§ PROMPT: From the Ensembl Tools configuration page, reproduce the text from "Whilst we aim" up to and including "Ensembl REST API.", copying it exactly.
━━ PASSAGE PROVIDED
Ensembl Tools Configuration

Introduction

Since release 75, we have been moving our online tools to a new modular system that can be installed on any external site, without any dependencies on proprietary software. These tools can be integrated into any Ensembl-powered site, and modified by project developers to use any backend architecture required.

Whilst we aim to make our documentation as accurate as we can, it is not possible to cover every contigency or variation in server setup. If you are still having problems after following these instructions carefully, please contact us and we will do our best to help.

System architecture

The basic components of the system are:

  • a ticket database, allowing retrieval and storage of jobs
  • a dispatcher and, for BLAST only (at present), an optional queueing system to run the jobs. The dispatcher and queueing system use Ensembl eHive by default, but could be replaced by other custom modules which use different technologies, such as the Ensembl REST API.
  • two plugins to the ensembl webcode:
    • public-plugins/tools, which provides the user interface and manages the ticketing system
    • public-plugins/tool_hive, which manages job submission to eHive

In addition, you will need the ensembl-orm git repository, which is a database access layer used by several web plugins, including user accounts. If you already have user accounts set up on your Ensembl mirror, they will automatically be available to the tools system, but it is not necessary to have accounts enabled in order to run Ensembl Tools.

Software installation

1. Download code

First, set up your Ensembl mirror site as per the main installation instructions.

Then, in the same directory as the rest of your Ensembl code, clone the ensembl-orm repo from GitHub, if you don't already have it. You will also need to install the Rose ORM suite, available from CPAN.

To use the eHive dispatcher you will also need to follow the eHive installation instructions.

2. Create data files directory

All of the Ensembl tools use some kind of index/cache files for fast data processing, and it makes sense to keep all of them in the same place for easy maintenance. Create this directory somewhere that the webserver can access, e.g. in the same directory as your ensembl git repositories. For example if you've used the default location given in the main installation instructions, you might put your data files in /usr/local/ensembl/tools_data/.

3. Configure

Configure the additional plugins in ensembl-webcode/conf/Plugins.pm as shown below:

  'EnsEMBL::Mirror'      => $SiteDefs::ENSEMBL_SERVERROOT.'/public-plugins/mirror',
  'EnsEMBL::Tools_hive'  => $SiteDefs::ENSEMBL_SERVERROOT.'/public-plugins/tools_hive',
  'EnsEMBL::Tools'       => $SiteDefs::ENSEMBL_SERVERROOT.'/public-plugins/tools',
  'EnsEMBL::Ensembl'     => $SiteDefs::ENSEMBL_SERVERROOT.'/public-plugins/ensembl',
  'EnsEMBL::Docs'        => $SiteDefs::ENSEMBL_SERVERROOT.'/public-plugins/docs'

Configure connections to the database server(s) where you wish to host your tools and ehive databases, in public-plugins/mirror/conf/ini-files/MULTI.ini:

[databases]

[DATABASE_WEB_TOOLS]
HOST = myhost
PORT = 3306
USER = myuser

[DATABASE_WEB_HIVE]
HOST = myhost
PORT = 3306
USER = myuser

Note that you don't need to configure database names, as default names are provided in the plugins.
━━━━
━━ DATASET RECORDS
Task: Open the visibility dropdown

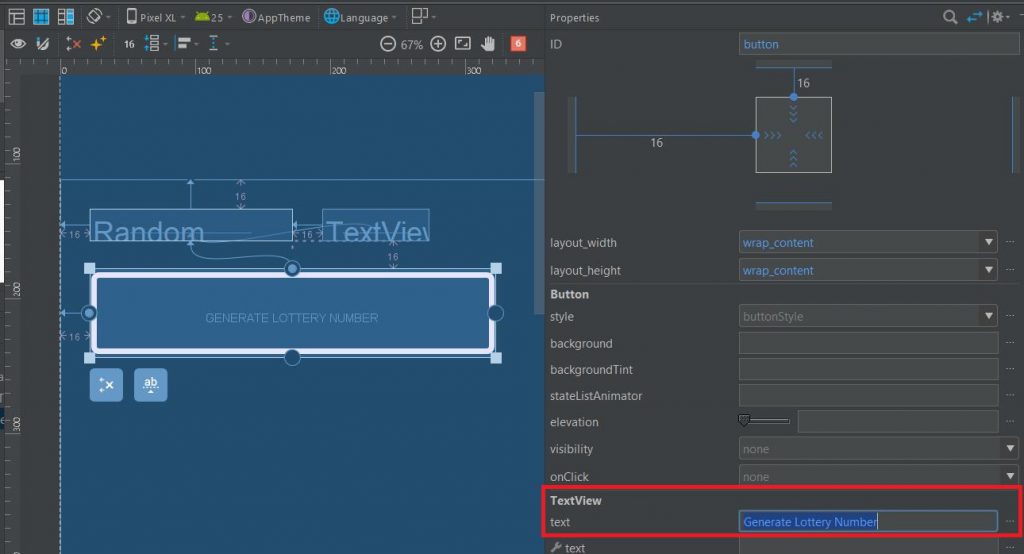Action: click(1008, 449)
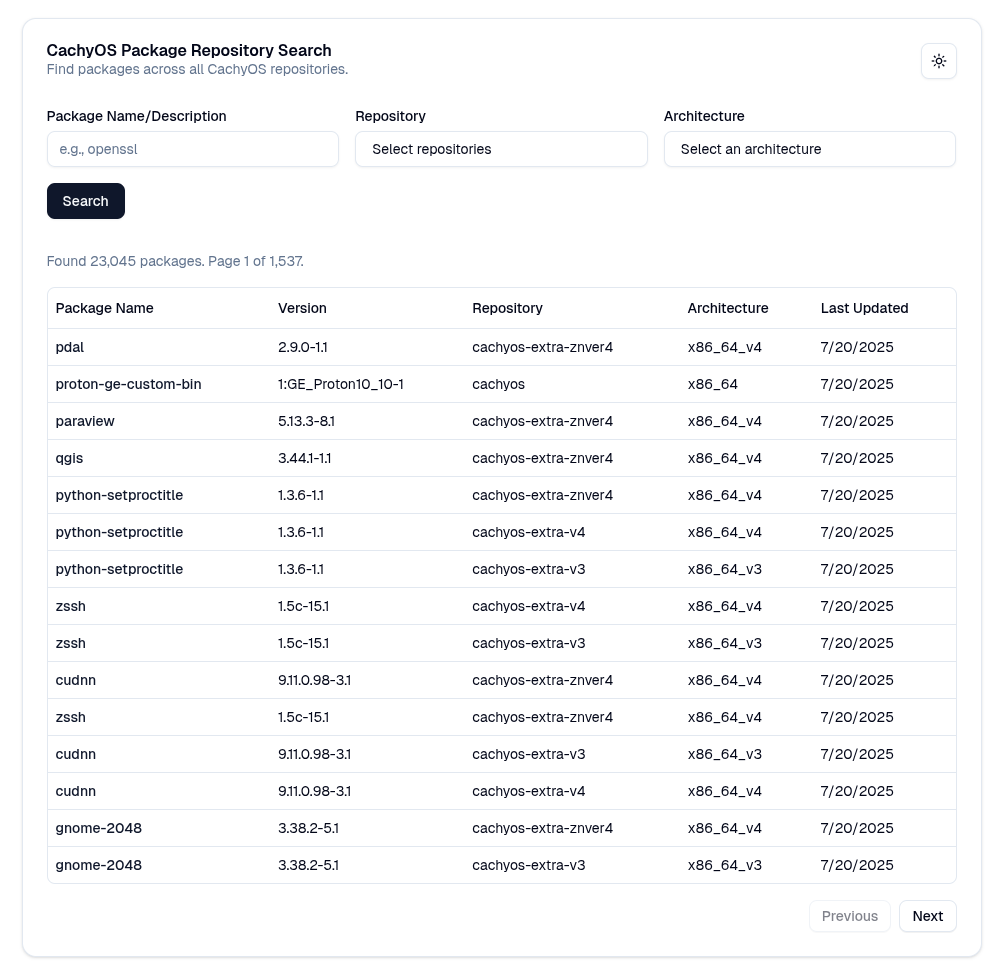Click version 1:GE_Proton10_10-1 cell

coord(340,384)
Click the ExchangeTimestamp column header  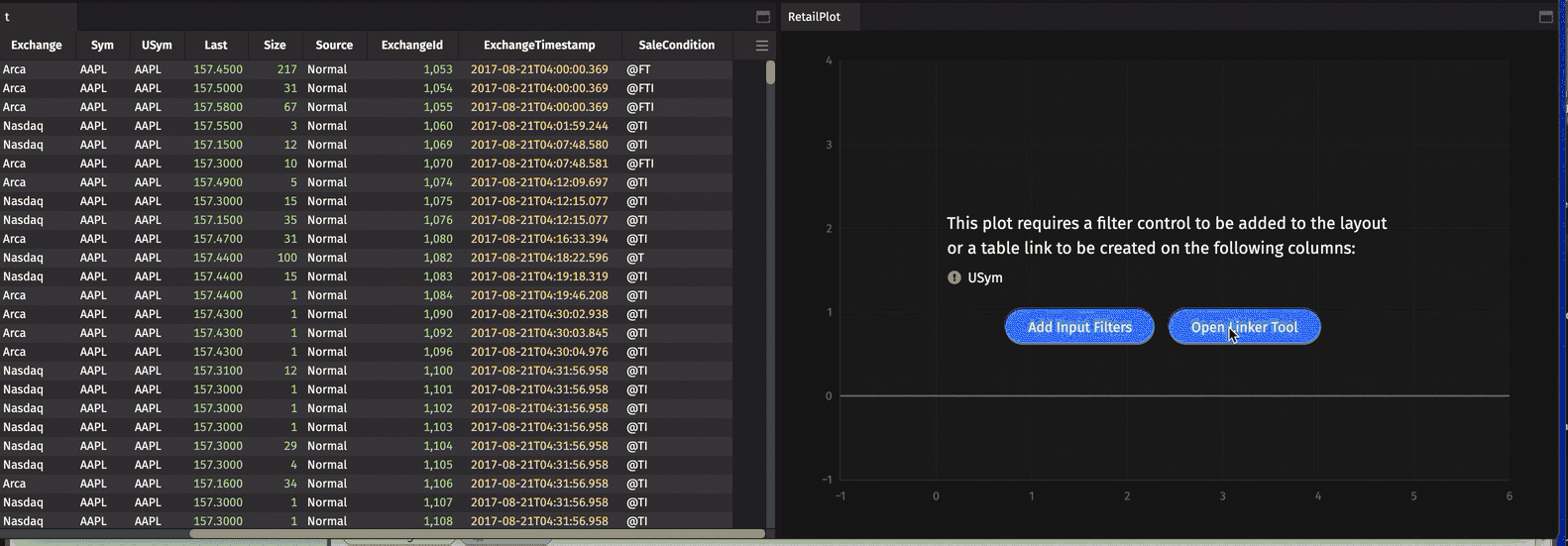(x=539, y=46)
━━━━
§ THE SOLUTION:
Whilst we aim to make our documentation as accurate as we can, it is not possible to cover every contigency or variation in server setup. If you are still having problems after following these instructions carefully, please contact us and we will do our best to help.

System architecture

The basic components of the system are:

  • a ticket database, allowing retrieval and storage of jobs
  • a dispatcher and, for BLAST only (at present), an optional queueing system to run the jobs. The dispatcher and queueing system use Ensembl eHive by default, but could be replaced by other custom modules which use different technologies, such as the Ensembl REST API.